▸ WHAT YOU HAVE TO DO:
An exact copy of the listing below is the answer, with the pictures removed.

▸ SOURCE DATA:
[Start of Attachment]
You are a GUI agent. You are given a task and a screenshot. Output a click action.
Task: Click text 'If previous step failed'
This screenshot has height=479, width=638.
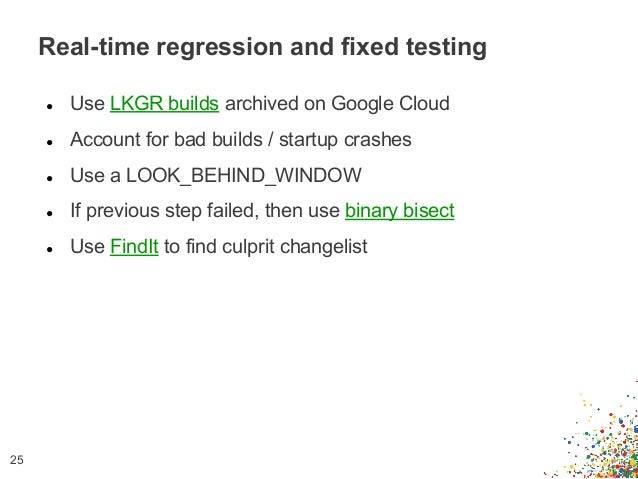coord(164,211)
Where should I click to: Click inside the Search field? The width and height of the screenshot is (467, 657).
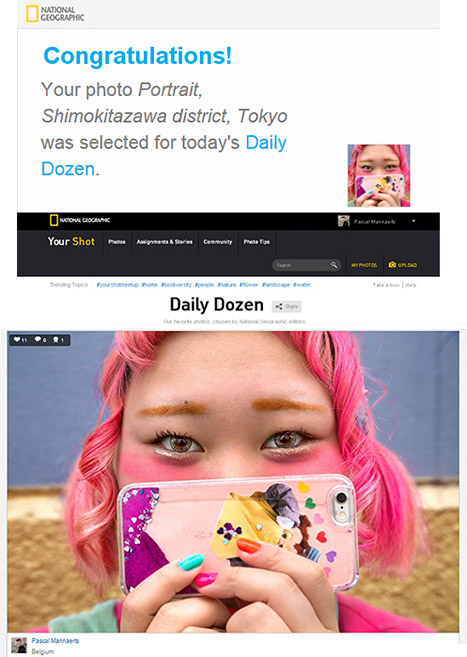[302, 265]
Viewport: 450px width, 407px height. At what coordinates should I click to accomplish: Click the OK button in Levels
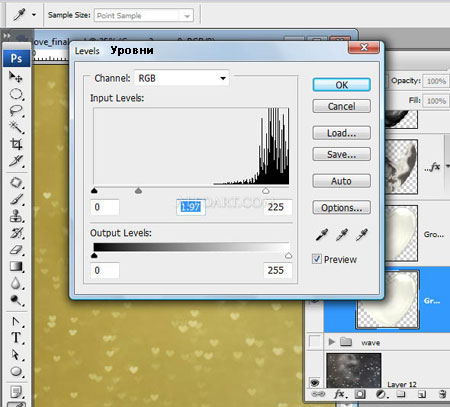(x=341, y=85)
[End of Attachment]
▸ EXERCISE RESPONSE:
You are a GUI agent. You are given a task and a screenshot. Output a click action.
Task: Click text 'If previous step failed'
This screenshot has height=479, width=638.
coord(164,211)
Where should I click to: Click inside the Search field? The width and height of the screenshot is (467, 657).
[302, 265]
Viewport: 450px width, 407px height. At what coordinates should I click to accomplish: Click the OK button in Levels
(x=341, y=85)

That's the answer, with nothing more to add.